We studied the online performance of the Wiener filter based decoder with Δ M ( k ) as the extracted information in the presence and in the absence of the natural proprioceptive feedback information when the decoder interacts with the dynamics of the muscle as shown in Figure 6.
To make a realistic comparison of the performance of the decoder with the neurophysiological (psycho-physiological) system, we first carried out our investigation by studying the performance of the neurophysiological system shown in Figure 2 in the presence and in the absence of the natural proprioceptive feedback i.e., the sensory feedback. For both cases, we simulated (1)–(13) with g 0 = 0 . 75 . The remaining model parameters are the same as given in Section 3 for both cases except θ = 0 and ρ = 0 in the case of no proprioception. This means that the primary (“Ia”) and the secondary (“II”) muscle spindles afferents become inactive (see (6)) in the absence of proprioception.
Figure 7A shows the position trajectory of the agonist muscle i ( p i ( t ) ) in the presence and in the absence of the natural proprioception for the neurophysiological system.
As shown in Figure 7A, the desired position of the agonist muscle i has been achieved in both cases for the neurophysiological system. The result is consistent with a prior neurophysiological experiment where it was shown that a trained monkey (in the absence of visual feedback) can reach the desired target position in the presence and in the absence of proprioception [31].
Next we studied the performance of the closed-loop BMI (decoder) (in the presence of the natural proprioceptive feedback information) and the open-loop BMI (decoder) (in the absence of the natural proprioceptive feedback information) shown in Figure 6. For this, we simulated (1)–(10), (12) and (14). Here we assumed that the limb dynamics is the same for the neurophysiological system and the BMI. For the open-loop BMI, we again set θ = 0 and ρ = 0 .
Figure 7B shows the position trajectory of the agonist muscle i ( p i ( t ) ) in the presence and in the absence of the natural proprioception for the closed-loop and the open-loop BMI.
It is clear from Figure 7B that the decoder performance degrades substantially when the decoder, trained with the closed-loop data, is applied on the open-loop system. Since the decoder was trained with the closed-loop firing activity of the area 4 “OPV”, “DVV” and “OFPV” neurons, the firing activity of these neurons must have changed significantly in the absence of the natural proprioception feedback information. To see this, we plotted the firing activity of these neurons in the presence and in the absence of the natural proprioception feedback information for the BMI design shown in Figure 6. Figure 7C shows the firing activity of the area 4 “OPV”, “DVV” and “OFPV” neurons and the area 5 “PPV” neurons in the presence and in the absence of the natural proprioceptive feedback information.
As shown in Figure 7C, the firing activity of cortical neurons deviates significantly from the closed-loop activity in the absence of the natural proprioceptive feedback information. Since the weights of the designed decoder were not adapted to accommodate these significant deviations in the firing activity of the area 4 neurons, the decoder performance degrades substantially in the absence of the natural proprioceptive feedback information. These results clearly show that there is a necessity for designing an artificial proprioceptive feedback to regain the closed-loop performance of the designed decoder in the absence of the natural proprioceptive feedback.

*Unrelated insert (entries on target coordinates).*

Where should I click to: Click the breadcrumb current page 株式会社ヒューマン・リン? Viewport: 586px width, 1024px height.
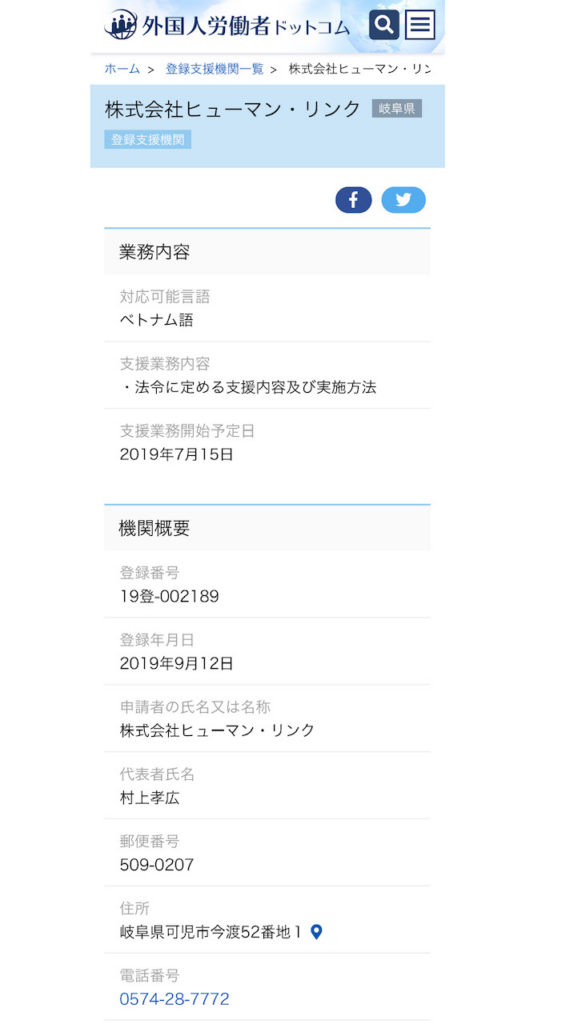coord(360,69)
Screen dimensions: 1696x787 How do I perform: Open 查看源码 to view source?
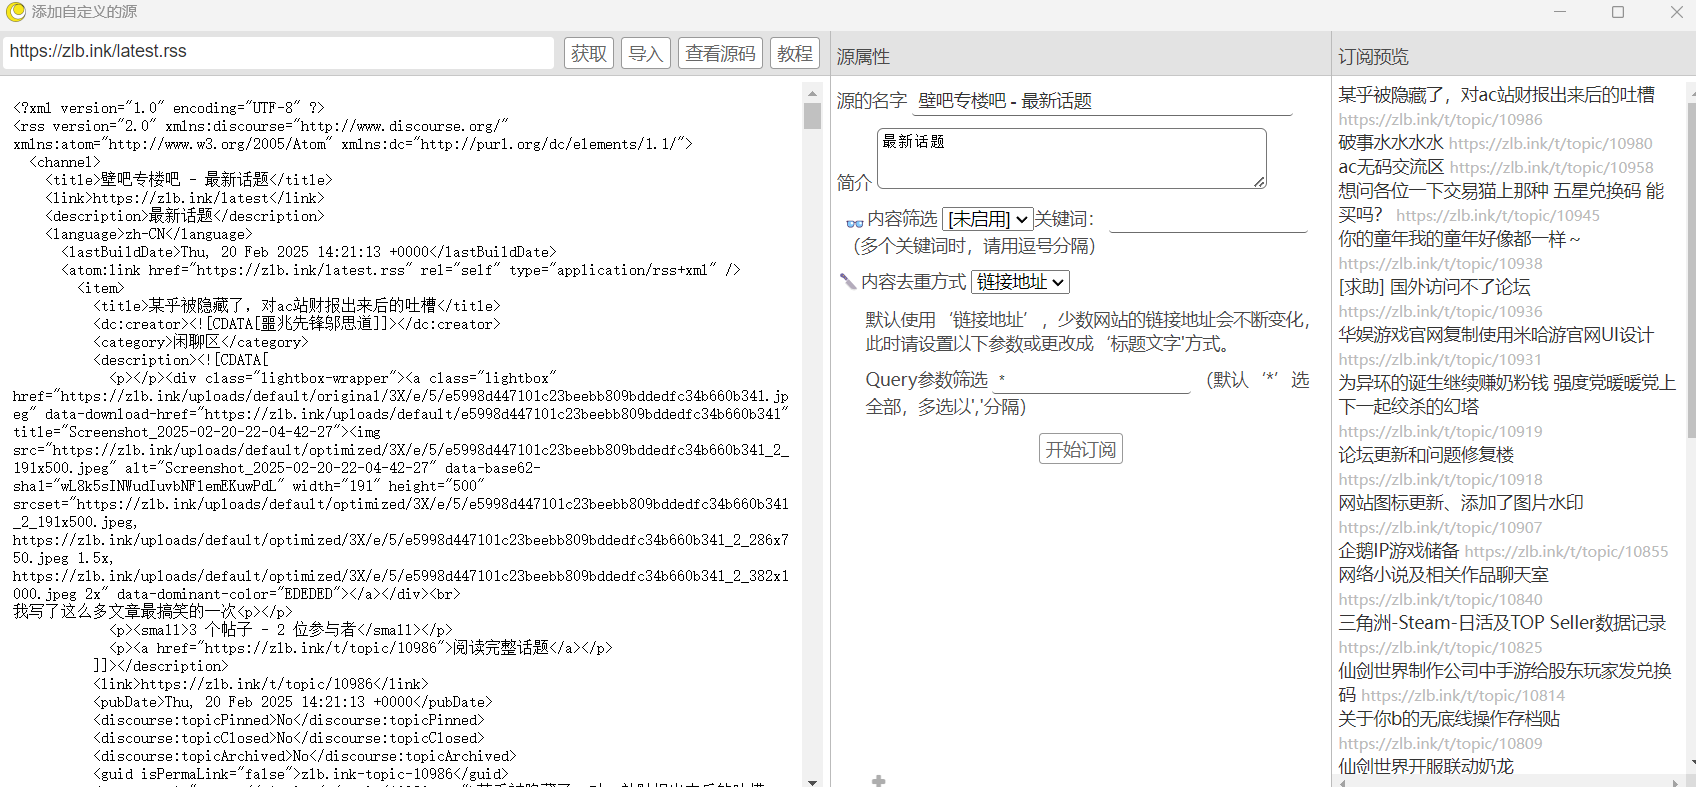tap(720, 53)
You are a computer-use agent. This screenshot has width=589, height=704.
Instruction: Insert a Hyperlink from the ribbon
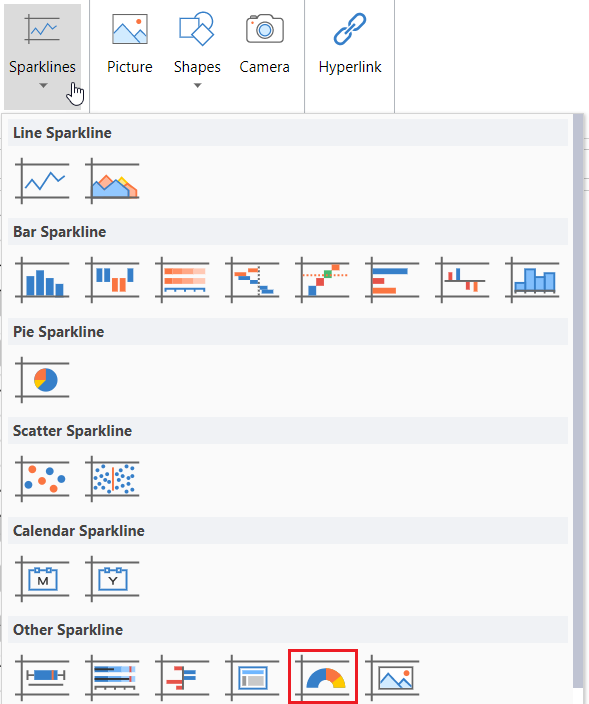pos(350,45)
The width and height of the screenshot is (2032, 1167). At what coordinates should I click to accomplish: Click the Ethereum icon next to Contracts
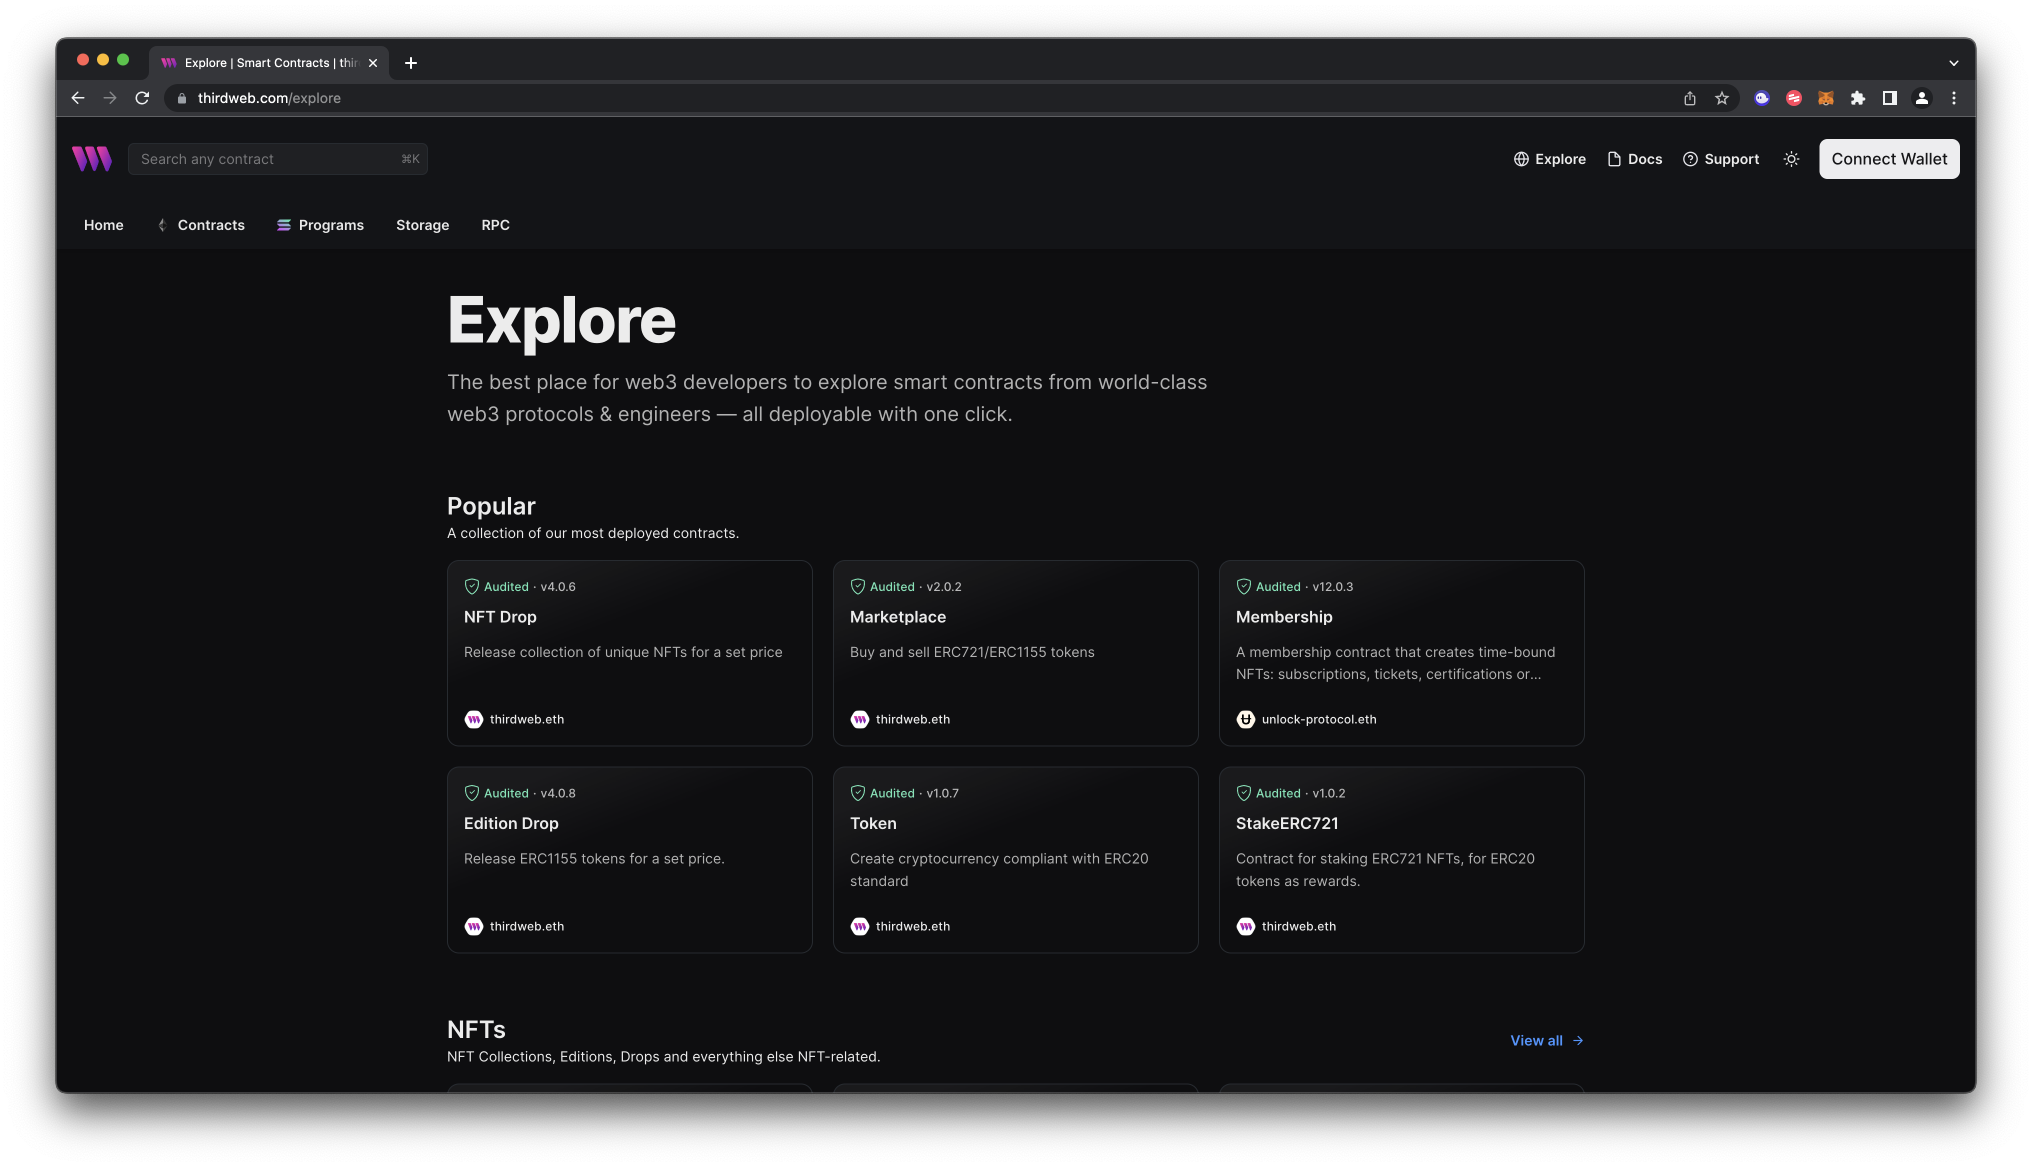pos(162,225)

6. Artificial Proprioceptive Feedback Design

As shown in Figure 2, the area 5 “PPV” neurons receive the position feedback information through the primary (Ia) muscle spindles afferents. These neurons then use this proprioceptive feedback information to compute the present position vector command. In the absence of the natural proprioceptive feedback pathways, this feedback information is lost. In order to compensate the lost feedback information of the area 5 “PPV” neurons, we design an artificial sensory feedback in a model predictive control framework. The goal is to recover the closed-loop performance of the decoder (the Wiener filter based decoder with Δ M ( k ) as the extracted information) by providing the designed optimal artificial sensory feedback to the “PPV” neurons in the absence of the natural proprioceptive feedback pathways. Note that we are not designing artificial feedback to compensate the loss of sensory feedback to the area 4 “IFV” and “SFV” neurons in this study. Thus in the absence of the natural sensory feedback, these neurons remain inactive during our analysis.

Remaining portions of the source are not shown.